BLE gateways (also called BLE readers, BLE scanners, or BLE access points depending on vendor terminology) are the fixed infrastructure backbone of BLE RTLS deployments. Standard BLE gateways receive advertisement packets from all BLE tags within range, record RSSI and timestamp for each reception, and forward data to the central positioning engine. Advanced BLE 5.1+ gateways with multi-element antenna arrays additionally support Angle of Arrival (AoA) direction finding, enabling sub-meter accuracy. Key specifications: coverage radius 20-50 meters in industrial environments, simultaneous tag capacity 200-1000 tags, update rate 1-10 Hz, power consumption 3-10W (PoE Class 1-2), environmental rating IP40-IP65. Gateway placement follows similar principles to UWB anchor placement but at lower density: typically 1 gateway per 500-1500 m² for RSSI-based systems, 1 per 300-800 m² for AoA systems requiring better geometry.

Cost comparison with UWB anchors: standard BLE RSSI gateways $50-200 per unit, BLE AoA gateways with antenna arrays $150-500 per unit, versus UWB anchors $500-1500 per unit.
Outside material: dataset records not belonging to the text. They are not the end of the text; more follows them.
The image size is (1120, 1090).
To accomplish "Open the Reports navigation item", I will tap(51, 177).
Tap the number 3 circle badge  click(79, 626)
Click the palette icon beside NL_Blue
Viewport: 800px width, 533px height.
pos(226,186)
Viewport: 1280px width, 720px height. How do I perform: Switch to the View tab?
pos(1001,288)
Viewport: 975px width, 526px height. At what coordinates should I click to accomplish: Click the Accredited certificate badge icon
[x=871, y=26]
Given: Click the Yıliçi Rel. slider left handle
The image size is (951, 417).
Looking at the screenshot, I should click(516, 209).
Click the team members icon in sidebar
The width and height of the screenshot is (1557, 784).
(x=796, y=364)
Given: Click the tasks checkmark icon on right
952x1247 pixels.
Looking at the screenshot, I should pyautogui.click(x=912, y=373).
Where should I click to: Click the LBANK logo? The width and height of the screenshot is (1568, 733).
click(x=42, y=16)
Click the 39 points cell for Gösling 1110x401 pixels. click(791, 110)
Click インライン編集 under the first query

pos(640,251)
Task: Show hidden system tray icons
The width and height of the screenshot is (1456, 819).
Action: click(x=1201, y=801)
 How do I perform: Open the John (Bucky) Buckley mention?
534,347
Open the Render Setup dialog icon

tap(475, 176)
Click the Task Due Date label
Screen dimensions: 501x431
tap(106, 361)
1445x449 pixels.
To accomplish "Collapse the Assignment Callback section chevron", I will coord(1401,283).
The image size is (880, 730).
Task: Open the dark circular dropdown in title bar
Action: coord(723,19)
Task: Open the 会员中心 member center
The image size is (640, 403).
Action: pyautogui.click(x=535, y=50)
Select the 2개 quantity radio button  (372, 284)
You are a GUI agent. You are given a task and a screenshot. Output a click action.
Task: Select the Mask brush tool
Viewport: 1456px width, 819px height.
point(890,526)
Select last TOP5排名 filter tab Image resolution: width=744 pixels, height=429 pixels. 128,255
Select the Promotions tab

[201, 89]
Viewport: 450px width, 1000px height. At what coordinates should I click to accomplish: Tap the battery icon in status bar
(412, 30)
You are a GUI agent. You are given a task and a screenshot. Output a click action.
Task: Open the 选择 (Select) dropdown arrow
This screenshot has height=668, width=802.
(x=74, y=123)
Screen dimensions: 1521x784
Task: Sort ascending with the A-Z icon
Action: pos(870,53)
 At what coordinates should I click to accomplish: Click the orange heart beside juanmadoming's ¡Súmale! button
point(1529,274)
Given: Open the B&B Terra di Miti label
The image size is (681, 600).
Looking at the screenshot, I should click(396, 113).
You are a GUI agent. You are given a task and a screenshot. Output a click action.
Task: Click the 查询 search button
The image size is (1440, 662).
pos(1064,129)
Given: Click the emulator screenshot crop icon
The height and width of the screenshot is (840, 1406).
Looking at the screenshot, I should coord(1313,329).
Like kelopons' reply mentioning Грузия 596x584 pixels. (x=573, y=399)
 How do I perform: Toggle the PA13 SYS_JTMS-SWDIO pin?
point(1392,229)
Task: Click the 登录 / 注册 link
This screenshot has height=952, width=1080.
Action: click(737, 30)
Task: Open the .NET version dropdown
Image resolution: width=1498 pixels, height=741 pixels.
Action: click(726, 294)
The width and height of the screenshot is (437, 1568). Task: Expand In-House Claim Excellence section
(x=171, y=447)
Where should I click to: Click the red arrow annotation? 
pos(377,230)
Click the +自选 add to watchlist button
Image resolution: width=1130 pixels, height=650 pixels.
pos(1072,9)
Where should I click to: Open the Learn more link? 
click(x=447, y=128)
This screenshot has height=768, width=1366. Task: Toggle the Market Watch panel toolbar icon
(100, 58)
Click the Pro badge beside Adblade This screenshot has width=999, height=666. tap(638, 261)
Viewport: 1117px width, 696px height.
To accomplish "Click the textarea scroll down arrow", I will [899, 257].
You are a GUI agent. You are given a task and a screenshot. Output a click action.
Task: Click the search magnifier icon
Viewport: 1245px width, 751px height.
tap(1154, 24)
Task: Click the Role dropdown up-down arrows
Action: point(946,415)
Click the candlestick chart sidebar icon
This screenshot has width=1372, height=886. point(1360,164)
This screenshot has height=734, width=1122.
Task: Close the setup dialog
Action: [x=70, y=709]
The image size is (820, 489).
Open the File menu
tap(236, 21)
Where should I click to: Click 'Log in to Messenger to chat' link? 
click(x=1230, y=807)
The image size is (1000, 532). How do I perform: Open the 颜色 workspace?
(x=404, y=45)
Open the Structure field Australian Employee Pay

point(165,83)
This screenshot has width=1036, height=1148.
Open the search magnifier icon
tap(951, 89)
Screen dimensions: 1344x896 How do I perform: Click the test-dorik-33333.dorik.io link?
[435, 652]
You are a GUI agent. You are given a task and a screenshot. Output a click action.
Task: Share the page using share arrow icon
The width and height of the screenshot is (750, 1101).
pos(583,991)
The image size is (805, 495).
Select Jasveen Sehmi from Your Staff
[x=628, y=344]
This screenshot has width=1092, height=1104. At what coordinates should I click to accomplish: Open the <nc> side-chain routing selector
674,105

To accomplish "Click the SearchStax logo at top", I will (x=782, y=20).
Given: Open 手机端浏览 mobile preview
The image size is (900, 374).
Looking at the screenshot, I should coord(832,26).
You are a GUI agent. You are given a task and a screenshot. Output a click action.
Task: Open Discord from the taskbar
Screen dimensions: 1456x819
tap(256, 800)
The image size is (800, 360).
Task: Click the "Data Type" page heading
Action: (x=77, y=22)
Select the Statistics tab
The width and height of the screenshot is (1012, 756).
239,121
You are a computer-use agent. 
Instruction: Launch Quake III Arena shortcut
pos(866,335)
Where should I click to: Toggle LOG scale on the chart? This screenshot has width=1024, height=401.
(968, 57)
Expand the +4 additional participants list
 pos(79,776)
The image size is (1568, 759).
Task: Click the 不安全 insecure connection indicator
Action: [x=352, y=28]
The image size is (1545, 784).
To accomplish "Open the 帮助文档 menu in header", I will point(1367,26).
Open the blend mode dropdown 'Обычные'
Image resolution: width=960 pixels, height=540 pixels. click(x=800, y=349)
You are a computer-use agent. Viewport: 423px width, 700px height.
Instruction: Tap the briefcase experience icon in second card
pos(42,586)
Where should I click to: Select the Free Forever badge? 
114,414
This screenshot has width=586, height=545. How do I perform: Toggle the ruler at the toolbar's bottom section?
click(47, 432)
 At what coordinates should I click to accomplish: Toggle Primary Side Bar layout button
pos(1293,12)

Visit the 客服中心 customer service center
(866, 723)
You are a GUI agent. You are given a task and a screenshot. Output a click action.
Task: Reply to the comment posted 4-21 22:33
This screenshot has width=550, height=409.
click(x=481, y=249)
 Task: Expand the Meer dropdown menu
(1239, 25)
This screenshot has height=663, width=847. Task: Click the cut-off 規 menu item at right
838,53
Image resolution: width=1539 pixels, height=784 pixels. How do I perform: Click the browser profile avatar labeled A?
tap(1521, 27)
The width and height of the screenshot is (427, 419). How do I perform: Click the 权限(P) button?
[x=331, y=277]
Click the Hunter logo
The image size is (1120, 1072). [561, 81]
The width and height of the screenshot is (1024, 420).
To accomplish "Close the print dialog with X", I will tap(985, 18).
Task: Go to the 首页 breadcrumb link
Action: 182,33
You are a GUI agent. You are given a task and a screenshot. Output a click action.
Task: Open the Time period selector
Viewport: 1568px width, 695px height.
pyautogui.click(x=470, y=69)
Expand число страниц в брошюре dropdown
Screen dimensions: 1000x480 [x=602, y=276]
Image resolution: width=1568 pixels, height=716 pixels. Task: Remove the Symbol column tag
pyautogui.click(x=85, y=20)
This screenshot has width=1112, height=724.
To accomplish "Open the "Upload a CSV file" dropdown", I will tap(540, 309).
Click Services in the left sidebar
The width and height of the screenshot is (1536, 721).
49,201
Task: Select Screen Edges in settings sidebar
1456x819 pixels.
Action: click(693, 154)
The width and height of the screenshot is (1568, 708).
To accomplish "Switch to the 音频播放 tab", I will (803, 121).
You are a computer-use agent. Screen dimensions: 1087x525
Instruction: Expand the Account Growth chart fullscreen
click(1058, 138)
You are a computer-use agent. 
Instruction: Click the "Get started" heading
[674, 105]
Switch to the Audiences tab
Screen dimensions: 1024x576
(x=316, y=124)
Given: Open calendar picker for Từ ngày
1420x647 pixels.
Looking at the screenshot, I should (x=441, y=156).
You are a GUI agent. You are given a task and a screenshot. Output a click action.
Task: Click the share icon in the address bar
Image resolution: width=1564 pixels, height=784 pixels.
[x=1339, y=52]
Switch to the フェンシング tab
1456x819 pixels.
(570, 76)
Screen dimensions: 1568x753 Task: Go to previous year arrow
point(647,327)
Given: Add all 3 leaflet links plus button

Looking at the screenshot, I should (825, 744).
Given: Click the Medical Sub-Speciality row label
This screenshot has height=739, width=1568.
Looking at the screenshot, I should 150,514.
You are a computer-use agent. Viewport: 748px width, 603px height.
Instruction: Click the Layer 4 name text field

Lower per-unit cost enables broader facility coverage at lower total infrastructure investment, making BLE gateways the practical choice for large warehouses and storage areas where meter-level accuracy suffices. BLE gateways require no time synchronization between units (unlike UWB anchors for TDoA positioning), simplifying installation and commissioning significantly. Most BLE gateways support concurrent operation as both RTLS receivers and standard IoT gateways, reducing infrastructure overhead in facilities with multiple IoT use cases.